Diversification Opportunities for Big Time and Near
Almost no diversification
The 3 months correlation between Big and Near is 0.95. Overlapping area represents the amount of risk that can be diversified away by holding Big Time and Near in the same portfolio, assuming nothing else is changed. The correlation between historical prices or returns on Near and Big Time is a relative statistical measure of the degree to which these equity instruments tend to move together. The correlation coefficient measures the extent to which returns on Big Time are associated (or correlated) with Near. Values of the correlation coefficient range from -1 to +1, where. The correlation of zero (0) is possible when the price movement of Near has no effect on the direction of Big Time i.e., Big Time and Near go up and down completely randomly.
Pair Corralation between Big Time and Near
Assuming the 90 days trading horizon Big Time is expected to under-perform the Near. In addition to that, Big Time is 1.1 times more volatile than Near. It trades about -0.21 of its total potential returns per unit of risk. Near is currently generating about -0.13 per unit of volatility. If you would invest 490.00 in Near on December 30, 2024 and sell it today you would lose (234.00) from holding Near or give up 47.76% of portfolio value over 90 days.

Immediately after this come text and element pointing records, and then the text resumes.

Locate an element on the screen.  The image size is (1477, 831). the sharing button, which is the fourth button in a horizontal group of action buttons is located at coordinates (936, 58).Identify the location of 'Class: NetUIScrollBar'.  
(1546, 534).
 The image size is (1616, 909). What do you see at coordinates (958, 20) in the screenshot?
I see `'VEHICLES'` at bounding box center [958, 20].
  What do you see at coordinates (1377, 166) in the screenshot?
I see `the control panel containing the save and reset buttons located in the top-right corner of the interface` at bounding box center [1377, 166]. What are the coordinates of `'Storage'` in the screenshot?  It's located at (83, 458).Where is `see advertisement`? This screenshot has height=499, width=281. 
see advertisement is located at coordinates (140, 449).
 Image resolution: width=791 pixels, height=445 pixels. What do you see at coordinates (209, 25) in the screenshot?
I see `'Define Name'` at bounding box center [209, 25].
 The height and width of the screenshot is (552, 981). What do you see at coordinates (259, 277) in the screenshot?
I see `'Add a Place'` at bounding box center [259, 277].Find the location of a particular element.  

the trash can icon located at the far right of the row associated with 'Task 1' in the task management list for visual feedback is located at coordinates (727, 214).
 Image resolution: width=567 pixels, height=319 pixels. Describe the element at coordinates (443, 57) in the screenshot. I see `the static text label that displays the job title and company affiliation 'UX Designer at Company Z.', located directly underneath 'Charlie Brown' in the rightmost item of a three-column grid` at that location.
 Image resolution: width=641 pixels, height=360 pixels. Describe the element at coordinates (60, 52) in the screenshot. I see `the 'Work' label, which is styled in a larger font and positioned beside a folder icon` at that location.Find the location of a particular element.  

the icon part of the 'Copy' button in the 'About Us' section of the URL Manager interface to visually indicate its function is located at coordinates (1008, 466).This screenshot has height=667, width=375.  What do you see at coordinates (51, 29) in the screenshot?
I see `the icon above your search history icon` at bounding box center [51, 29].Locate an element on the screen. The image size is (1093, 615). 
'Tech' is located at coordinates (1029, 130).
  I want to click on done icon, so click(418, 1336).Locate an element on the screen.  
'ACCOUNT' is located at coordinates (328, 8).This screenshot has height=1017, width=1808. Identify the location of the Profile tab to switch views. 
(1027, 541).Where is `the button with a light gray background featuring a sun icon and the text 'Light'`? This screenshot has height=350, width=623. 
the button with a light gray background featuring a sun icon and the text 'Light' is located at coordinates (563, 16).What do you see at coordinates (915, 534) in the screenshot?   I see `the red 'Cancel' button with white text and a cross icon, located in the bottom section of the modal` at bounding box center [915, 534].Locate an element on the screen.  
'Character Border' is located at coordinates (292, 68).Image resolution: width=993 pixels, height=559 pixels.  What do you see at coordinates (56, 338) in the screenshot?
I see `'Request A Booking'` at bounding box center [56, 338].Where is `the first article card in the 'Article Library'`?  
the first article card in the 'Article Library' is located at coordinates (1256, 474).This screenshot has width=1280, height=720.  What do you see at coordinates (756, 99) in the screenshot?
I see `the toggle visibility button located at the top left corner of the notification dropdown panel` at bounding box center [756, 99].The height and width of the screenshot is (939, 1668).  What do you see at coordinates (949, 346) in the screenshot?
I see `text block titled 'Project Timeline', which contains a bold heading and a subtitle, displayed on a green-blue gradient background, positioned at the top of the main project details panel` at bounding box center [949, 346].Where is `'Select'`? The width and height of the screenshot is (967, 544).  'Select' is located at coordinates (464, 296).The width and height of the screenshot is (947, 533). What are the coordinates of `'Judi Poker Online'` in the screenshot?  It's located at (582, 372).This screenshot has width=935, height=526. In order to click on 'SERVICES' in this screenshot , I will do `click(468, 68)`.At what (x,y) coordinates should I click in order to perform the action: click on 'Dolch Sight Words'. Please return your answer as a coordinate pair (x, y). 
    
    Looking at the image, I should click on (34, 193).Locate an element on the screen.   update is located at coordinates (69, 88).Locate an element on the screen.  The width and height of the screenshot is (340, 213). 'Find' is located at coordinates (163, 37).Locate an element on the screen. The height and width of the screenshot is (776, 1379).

Time Period | 3 Months [change] |
Direction | Moves Together |
Strength | Very Strong |
Accuracy | 100.0% |
Values | Daily Returns |
Big Time vs. Near
Performance |
Timeline |
Big Time |
Near |
Big Time and Near Volatility Contrast
Predicted Return Density |
Returns |
Pair Trading with Big Time and Near
The main advantage of trading using opposite Big Time and Near positions is that it hedges away some unsystematic risk. Because of two separate transactions, even if Big Time position performs unexpectedly, Near can make up some of the losses. Pair trading also minimizes risk from directional movements in the market. For example, if an entire industry or sector drops because of unexpected headlines, the short position in Near will offset losses from the drop in Near's long position.The idea behind Big Time and Near pairs trading is to make the combined position market-neutral, meaning the overall market's direction will not affect its win or loss (or potential downside or upside). This can be achieved by designing a pairs trade with two highly correlated stocks or equities that operate in a similar space or sector, making it possible to obtain profits through simple and relatively low-risk investment.Check out your portfolio center.Note that this page's information should be used as a complementary analysis to find the right mix of equity instruments to add to your existing portfolios or create a brand new portfolio. You can also try the ETF Categories module to list of ETF categories grouped based on various criteria, such as the investment strategy or type of investments.